In determining summary judgment, a court applies a burden-shifting analysis. Where the party moving for summary judgment would bear the burden of proof at trial, "it must come forward with evidence which would entitle it to a directed verdict if the evidence went uncontroverted at trial. In such a case, the moving party has the initial burden of establishing the absence of a genuine issue of fact on each issue material to its case." C.A.R. Transp. Brokerage Co. v. Darden Rests., Inc., 213 F.3d 474, 480 (9th Cir. 2000) (citations omitted).
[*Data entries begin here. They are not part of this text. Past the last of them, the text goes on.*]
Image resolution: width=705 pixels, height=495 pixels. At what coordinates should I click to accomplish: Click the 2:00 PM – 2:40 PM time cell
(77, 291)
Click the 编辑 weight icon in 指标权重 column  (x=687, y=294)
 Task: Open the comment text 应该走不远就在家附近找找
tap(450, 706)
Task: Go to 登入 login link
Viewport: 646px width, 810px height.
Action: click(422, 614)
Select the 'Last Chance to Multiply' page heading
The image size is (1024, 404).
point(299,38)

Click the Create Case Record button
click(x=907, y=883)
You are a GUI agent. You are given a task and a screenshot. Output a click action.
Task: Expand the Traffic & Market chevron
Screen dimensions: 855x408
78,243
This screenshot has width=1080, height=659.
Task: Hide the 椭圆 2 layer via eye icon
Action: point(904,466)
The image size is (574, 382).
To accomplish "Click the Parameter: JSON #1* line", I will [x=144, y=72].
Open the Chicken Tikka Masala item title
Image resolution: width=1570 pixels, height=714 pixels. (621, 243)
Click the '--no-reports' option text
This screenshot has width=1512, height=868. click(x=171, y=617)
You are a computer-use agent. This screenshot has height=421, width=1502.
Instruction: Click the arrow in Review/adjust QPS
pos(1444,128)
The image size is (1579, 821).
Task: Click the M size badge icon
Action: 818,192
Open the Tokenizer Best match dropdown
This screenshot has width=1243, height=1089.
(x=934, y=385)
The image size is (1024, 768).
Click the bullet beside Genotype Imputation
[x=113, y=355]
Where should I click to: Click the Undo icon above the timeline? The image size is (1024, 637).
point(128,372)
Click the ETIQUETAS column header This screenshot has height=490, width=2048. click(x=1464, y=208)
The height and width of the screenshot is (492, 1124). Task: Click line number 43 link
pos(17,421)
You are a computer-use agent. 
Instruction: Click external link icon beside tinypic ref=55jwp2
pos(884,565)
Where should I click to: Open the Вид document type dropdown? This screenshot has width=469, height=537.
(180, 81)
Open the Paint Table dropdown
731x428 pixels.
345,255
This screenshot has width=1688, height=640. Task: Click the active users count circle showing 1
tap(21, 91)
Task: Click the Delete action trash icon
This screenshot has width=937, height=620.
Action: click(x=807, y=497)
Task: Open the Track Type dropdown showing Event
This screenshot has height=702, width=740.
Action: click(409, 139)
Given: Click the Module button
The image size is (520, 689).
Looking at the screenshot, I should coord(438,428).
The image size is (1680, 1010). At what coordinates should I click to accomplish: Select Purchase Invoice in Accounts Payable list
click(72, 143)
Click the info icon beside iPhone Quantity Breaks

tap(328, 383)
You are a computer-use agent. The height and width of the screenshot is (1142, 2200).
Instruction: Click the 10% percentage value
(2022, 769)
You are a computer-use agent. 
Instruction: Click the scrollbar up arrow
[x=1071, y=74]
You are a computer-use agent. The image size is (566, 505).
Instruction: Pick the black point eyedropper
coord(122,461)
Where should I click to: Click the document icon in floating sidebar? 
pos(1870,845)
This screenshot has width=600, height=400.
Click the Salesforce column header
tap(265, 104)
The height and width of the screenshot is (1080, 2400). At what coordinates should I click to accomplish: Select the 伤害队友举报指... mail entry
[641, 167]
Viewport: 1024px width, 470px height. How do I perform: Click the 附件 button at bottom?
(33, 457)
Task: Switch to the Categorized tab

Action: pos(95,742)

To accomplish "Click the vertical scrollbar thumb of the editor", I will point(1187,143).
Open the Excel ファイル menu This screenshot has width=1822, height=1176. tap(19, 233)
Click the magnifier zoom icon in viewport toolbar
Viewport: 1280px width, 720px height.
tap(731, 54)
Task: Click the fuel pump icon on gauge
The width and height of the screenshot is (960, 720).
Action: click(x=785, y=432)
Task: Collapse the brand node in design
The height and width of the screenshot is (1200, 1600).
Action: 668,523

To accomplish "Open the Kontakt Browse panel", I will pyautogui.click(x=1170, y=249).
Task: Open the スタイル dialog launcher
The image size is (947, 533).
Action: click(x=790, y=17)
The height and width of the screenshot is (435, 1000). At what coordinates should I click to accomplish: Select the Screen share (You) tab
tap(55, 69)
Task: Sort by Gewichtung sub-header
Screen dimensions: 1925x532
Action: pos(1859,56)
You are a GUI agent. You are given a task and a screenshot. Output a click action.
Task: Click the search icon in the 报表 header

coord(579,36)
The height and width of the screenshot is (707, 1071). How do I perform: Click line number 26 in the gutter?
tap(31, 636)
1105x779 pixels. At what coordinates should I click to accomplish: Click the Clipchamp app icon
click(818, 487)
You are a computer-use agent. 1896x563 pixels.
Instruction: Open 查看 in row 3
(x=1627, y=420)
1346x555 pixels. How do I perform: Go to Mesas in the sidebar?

By contrast, when the nonmoving party bears the burden of proving the claim or defense, the moving party can meet its burden in two ways: (1) by presenting evidence to negate an essential element of the nonmoving party's case; or (2) by demonstrating that the nonmoving party failed to make a showing sufficient to establish an element essential to that party's case on which that party will bear the burden of proof at trial. See Celotex Corp., 477 U.S. at 323-24. If the moving party fails to meet its initial burden, summary judgment must be denied and the court need not consider the nonmoving party's evidence. See Adickes v. S.H. Kress & Co., 398 U.S. 144, 159-60 (1970).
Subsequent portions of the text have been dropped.